Setelah mengatakan itu, Si Hongyuan menggelengkan kepalanya dan menghela napas: “Demi kebahagiaan putraku, akhirnya aku setuju.”
“Lalu Shengtian dan Wan’er bertunangan dan berencana memilih hari lain untuk menikah.”
“Pada hari pertunangan, para bawahan memberikan Pedang Ilahi kepada keluarga Zhongwu, tetapi Patriark Zhongwu menyesalinya segera setelah ia kembali ke keluarga dengan Pedang Ilahi!”
“Para bawahan sebenarnya mencurigai bahwa keluarga Zhongwu akan mengingkari janji mereka, jadi para bawahan tetap berjaga-jaga, dan pedang suci yang dikirimkan itu palsu!”
“Bawahan saya adalah ahli senjata peri tingkat tinggi, dan pedang ilahi itu adalah bawahan saya, dan saya menciptakan pedang terbang peri tingkat tinggi yang persis sama dengan pedang ilahi itu!”
“Tentu saja, pada saat itu, para bawahan memutuskan bahwa jika keluarga Zhongwu benar-benar menikahkan Wan’er dengan putra saya, para bawahan akan benar-benar memberikannya kepada keluarga Zhongwu.”
Setelah mengatakan itu, Si Hongyuan berkata dengan tatapan sedih di matanya: “Sejak saat itu, pernikahan itu gagal, dan Shengtian tidak pernah pulih. Hingga sekarang, Shengtian tinggal di tempat di mana dia dan Wan’er pertama kali bertemu.”

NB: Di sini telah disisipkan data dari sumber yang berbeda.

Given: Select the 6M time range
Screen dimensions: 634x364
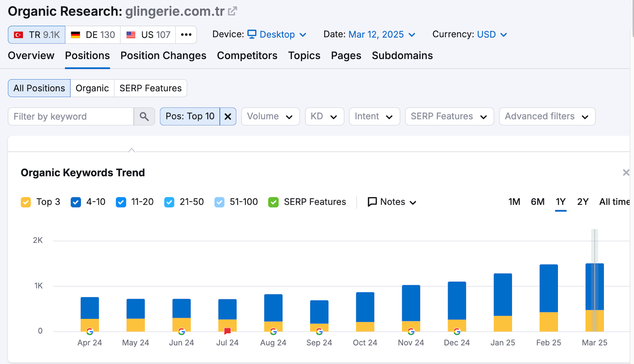Looking at the screenshot, I should (537, 202).
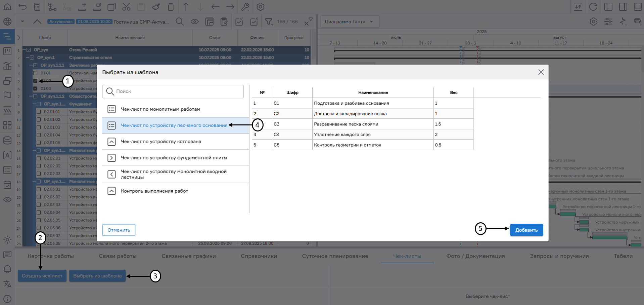
Task: Click the magnifier search icon in schedule toolbar
Action: [180, 22]
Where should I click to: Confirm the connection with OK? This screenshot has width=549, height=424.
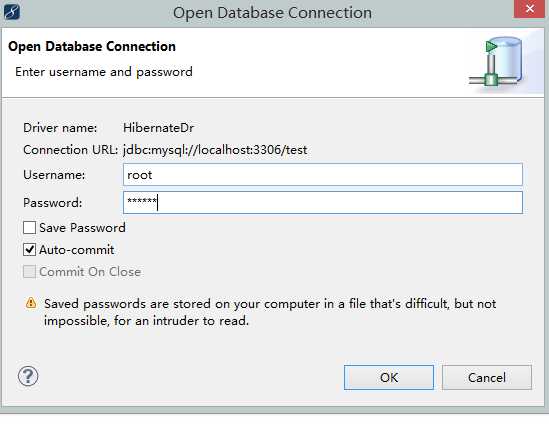click(x=389, y=377)
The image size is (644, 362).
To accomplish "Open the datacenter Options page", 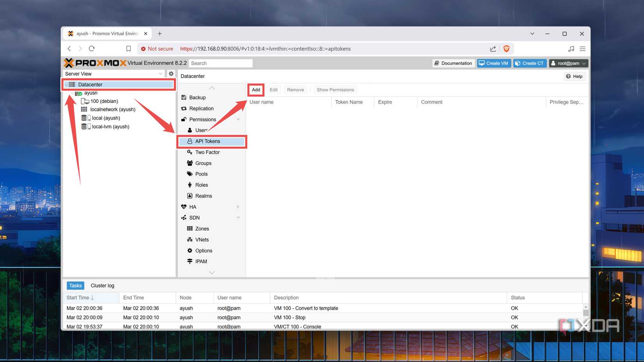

“Percuma saja membujuk bawahan saya, huh… putra saya, yang dulunya jenius di Pegunungan Canggu, kini telah menjadi dekaden.”
“Tapi para bawahannya tidak menyalahkannya, karena dia sangat mencintai Wan’er.”
“Bawahan saya juga tidak membenci Wan’er, karena dia anak yang baik. Demi bisa bersama Shengtian, dia berulang kali memaksa Patriark Zhongwu untuk mati, dan akhirnya dikurung di keluarga Zhongwu.”
“Sekarang hitung waktunya, dia telah dikurung selama ratusan tahun, dan aku tidak tahu apakah dia masih hidup atau sudah mati!”
Setelah itu, Si Hongyuan meneteskan air mata penyesalan, “Jadi, Ketua Sekte, Wan’er tidak menikahi Shengtian, jadi Shengyuan mengatakan bahwa Wan’er seharusnya tidak memiliki anak perempuan.”
Mendengar itu, Zhong Wu Shiyao menatap Situ Yuan, mengerutkan bibir, dan berkata, “Bisakah kau memberitahuku, kapan Zhong Wuwan dan Si Hongshengtian saling jatuh cinta?”
Si Hongyuan berpikir sejenak dan berkata, “Jika bawahan saya ingat dengan benar, itu pasti seratus enam tahun yang lalu.”
“Seratus enam tahun…” Zhong Wushi mengepalkan tinju Yaoxiang dan berpikir dalam hati, “Umurku sebenarnya tahun ini adalah seratus lima tahun… Mungkinkah…”
Memikirkan hal ini, tangan kanan Zhong Wu Shiyao sedikit bergetar, dan mengangkat liontin giok berbentuk phoenix yang penuh dengan darah kristal dari leher gioknya.
Liontin giok tersebut terlihat jelas, dan terukir kata “Zhongwu”.
“Lihatlah, bisakah kau menyangkal liontin giok ini?” kata Zhong Wu Shiyao lembut.
“Aku belum pernah melihatnya sebelumnya.” Ketika Si Hongyuan mengerutkan kening, Si Hong Shengyuan di sebelahnya tiba-tiba berseru: “Giok Abadi Phoenix Darah! Liontin giok ini dibuat oleh kakak keduaku dulu. Untuk kakak dan adikku!”
“Nyonya Ketua Sekte, bagaimana mungkin ini berada di tangan Anda!”